» Task goal:
Look through the data and write out every line with the word "width" in it.

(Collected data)
......

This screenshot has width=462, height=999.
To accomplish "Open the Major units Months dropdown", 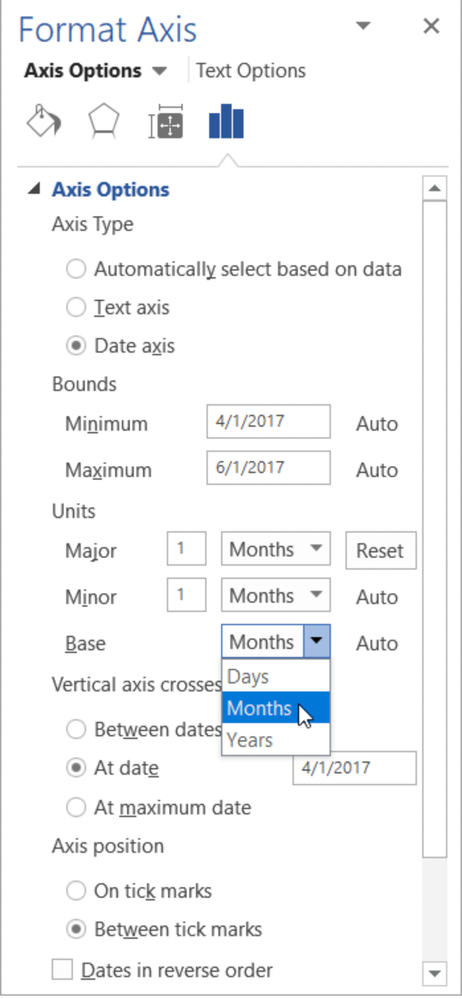I will pos(275,550).
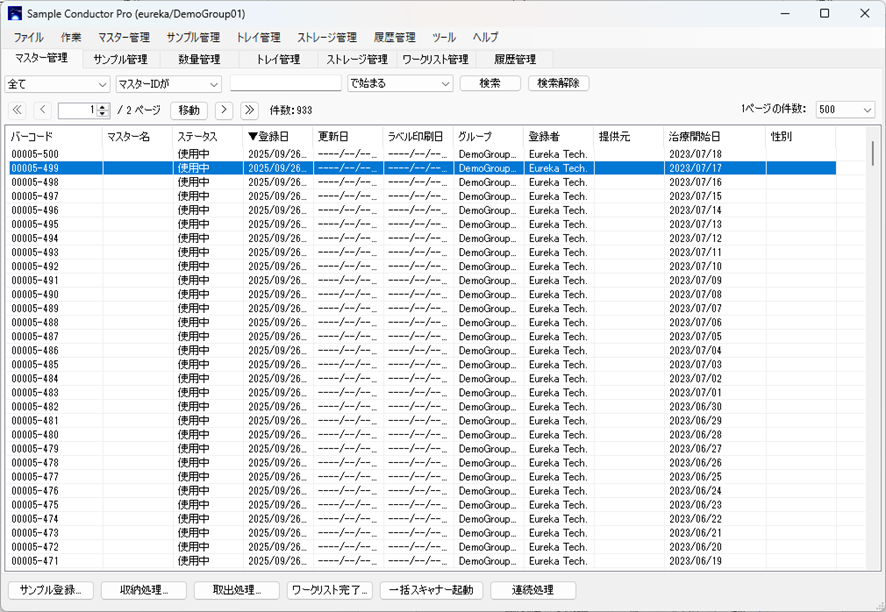Increment the page number spinner up arrow
The image size is (886, 612).
point(103,107)
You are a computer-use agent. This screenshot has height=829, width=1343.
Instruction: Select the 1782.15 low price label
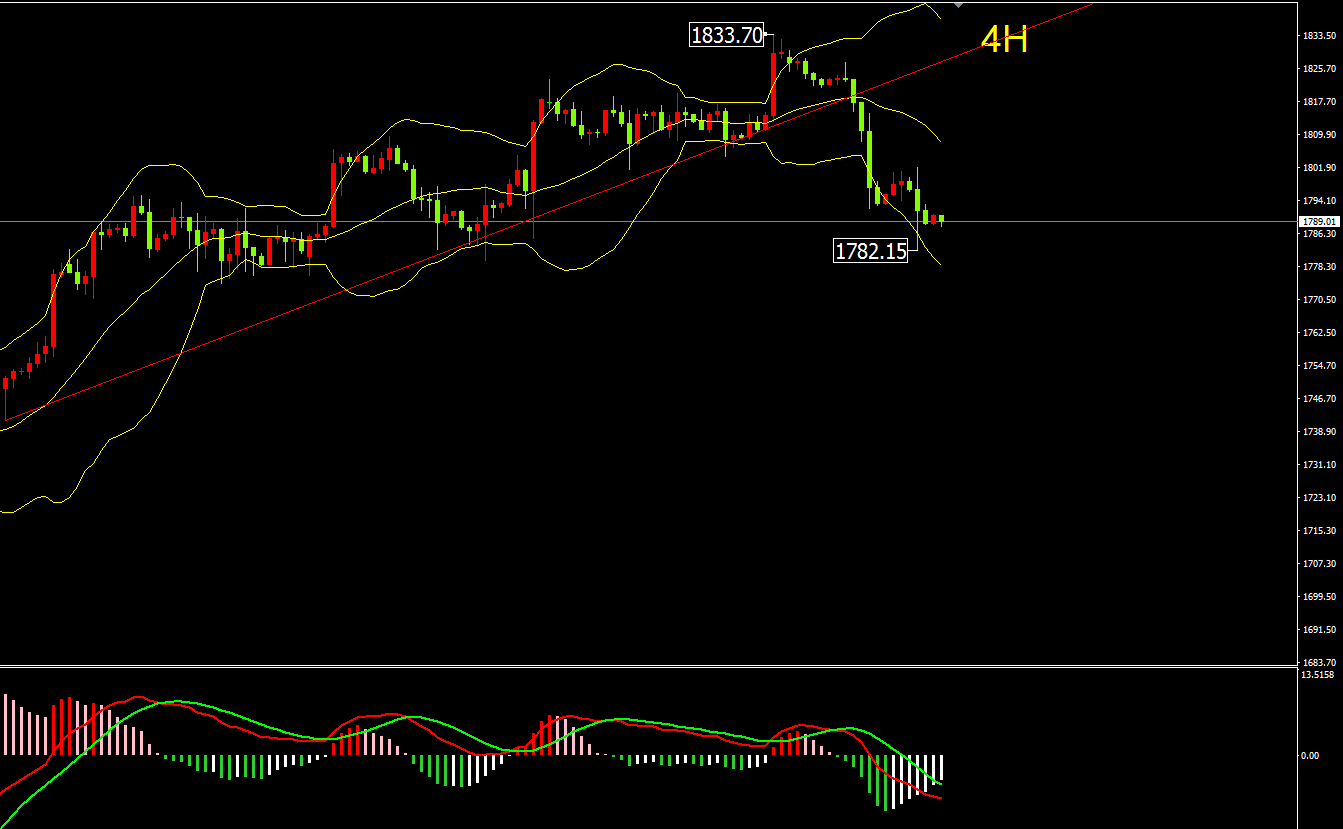pyautogui.click(x=870, y=251)
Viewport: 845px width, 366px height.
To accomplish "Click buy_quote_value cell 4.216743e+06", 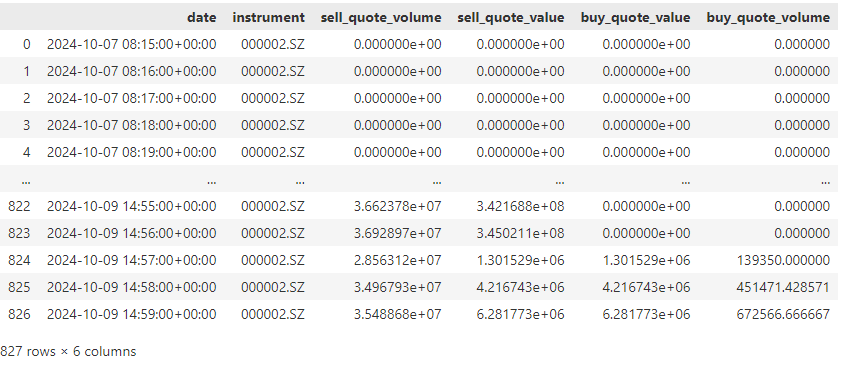I will [x=646, y=287].
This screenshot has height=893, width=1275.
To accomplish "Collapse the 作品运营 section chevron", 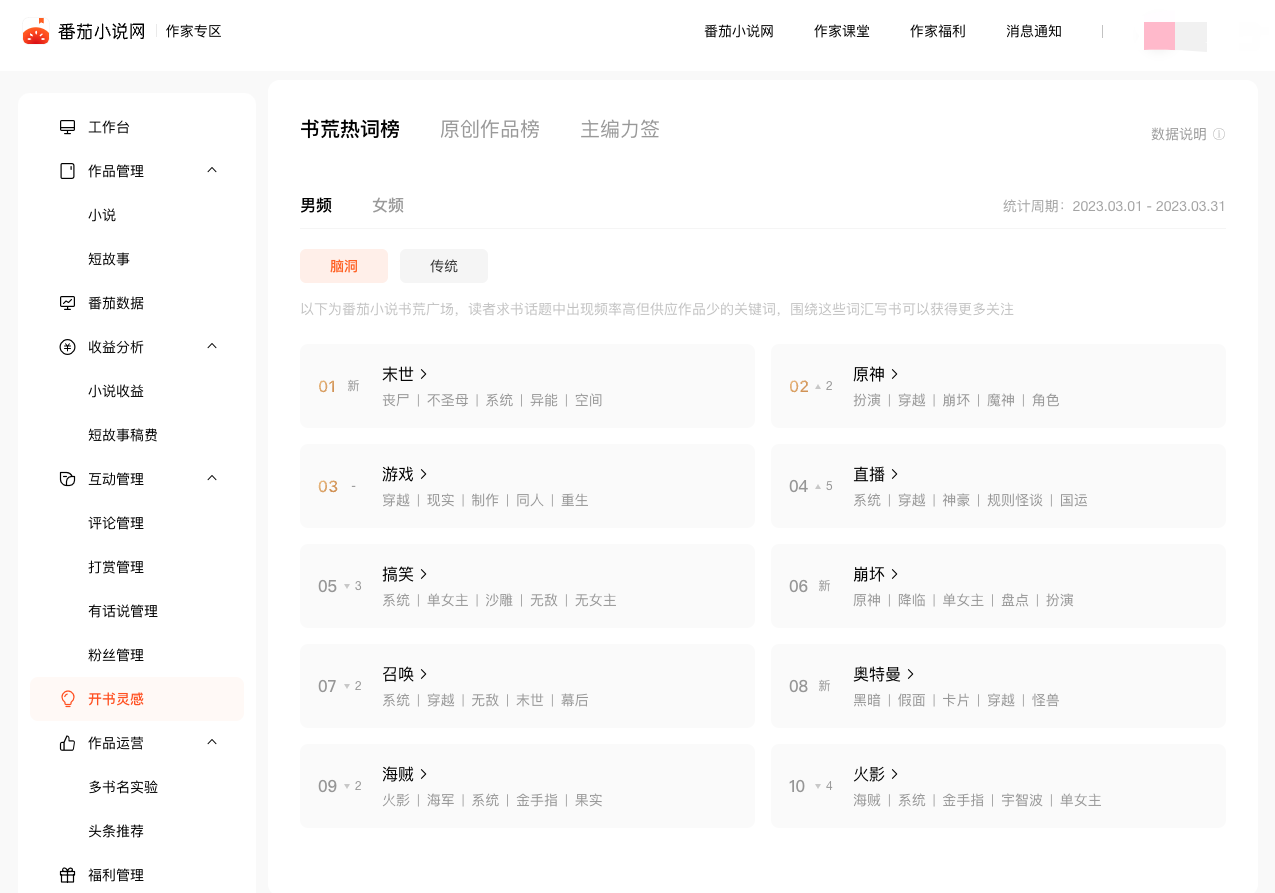I will click(212, 742).
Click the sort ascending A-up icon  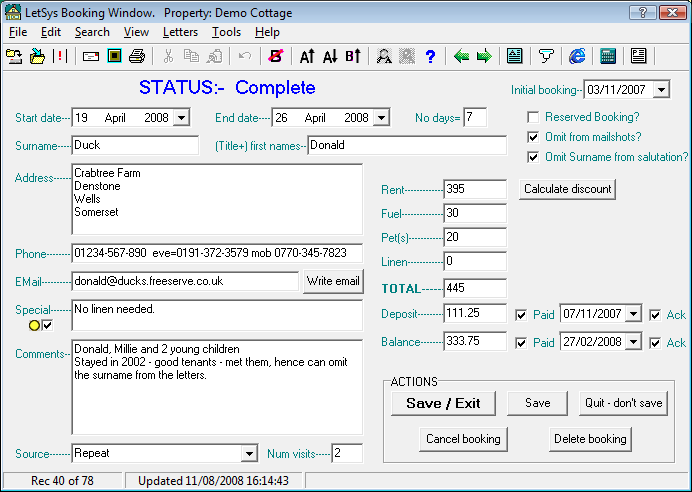coord(307,56)
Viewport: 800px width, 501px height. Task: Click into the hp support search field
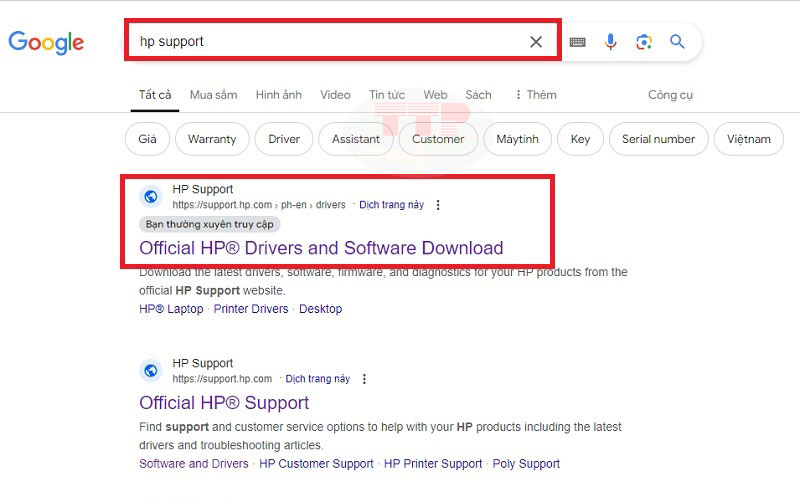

......

» Solution to the exercise:
This screenshot has width=462, height=999.
You are a computer-use agent. This screenshot has height=829, width=1343.
Viewport: 845px width, 366px height.
This screenshot has height=893, width=1275.
Viewport: 800px width, 501px height. Task: Click into the hp support search field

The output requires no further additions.